‘The range and scale of investment coming into Sligo is unprecedented’. That’s according to Ciarán Hayes, Chief Executive of Sligo County Council as he detailed the benefits to Sligo from a wide variety of job announcements and infrastructure, tourism and public realm projects, all set to advance with committed funding streams in 2019.
Unprecedented Investment in Sligo
Describing the projects as ‘transformative for Sligo’, he was fulsome in his praise for the Council and staff for the stark contrast in Sligo’s fortunes when compared to the period immediately prior to the last local elections in 2014. ‘Sligo can now look forward to a period of growth’, he said, adding that ‘the infrastructure now being delivered will contribute to the growth of Sligo for many years to come.’
Over €220m is presently committed for investment in projects as diverse as the Western Distributor Road, East Garavogue Bridge, N4 Collooney to Castlebaldwin upgrade, Surf Centre of Excellence in Strandhill, O’Connell Street upgrade, a cultural plaza in place of Stephen Street Car Park, development of a Yeats Trail around Sligo and a Mountain Bike Centre in Coolaney.

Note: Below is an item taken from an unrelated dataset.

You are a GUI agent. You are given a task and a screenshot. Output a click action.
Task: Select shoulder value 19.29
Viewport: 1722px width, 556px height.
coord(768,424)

There is also funding of over €1.1m for the enhancement of eleven of County Sligo’s towns and villages plus additional finance for waste water treatment plants and four social housing schemes throughout the County.

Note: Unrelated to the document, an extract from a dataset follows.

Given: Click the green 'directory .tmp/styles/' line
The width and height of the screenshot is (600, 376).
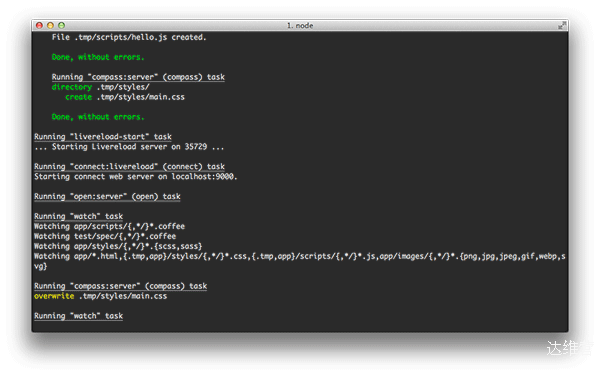Looking at the screenshot, I should point(101,87).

Councillor Martin Baker, Cathaoirleach of Sligo County Council, believes that the level of investment announced for Sligo in recent weeks will have a major impact on the county and the region. ‘I have long been concerned with the issues facing rural Ireland, but by working in partnership with other key local agencies, we have responded to the challenges and positioned Sligo as the economic driver of the region.’
‘The formal designation of Sligo as a ‘Growth Centre’ under the National Planning Framework has the capacity to see all areas of our county grow and develop’, he said, adding that ‘a renewed sense of optimism and vibrancy is palpable at local level’. He considers the ability of the Council to attract significant funding for flagship projects, often in direct competition with other local authorities, to be a critical factor in this success.
‘The investment and development proposals presented at the January Council meeting shows how far we have come in recent years and outlines a roadmap for positive times ahead. This investment will see work get underway on a range of tourism and infrastructure projects that will create around 300 construction jobs in the short term. After a number of very challenging years, we welcome the opportunity to harness local energy, ambition and pride, and to work together to secure our status as the economic, tourist and cultural capital of the Northwest.’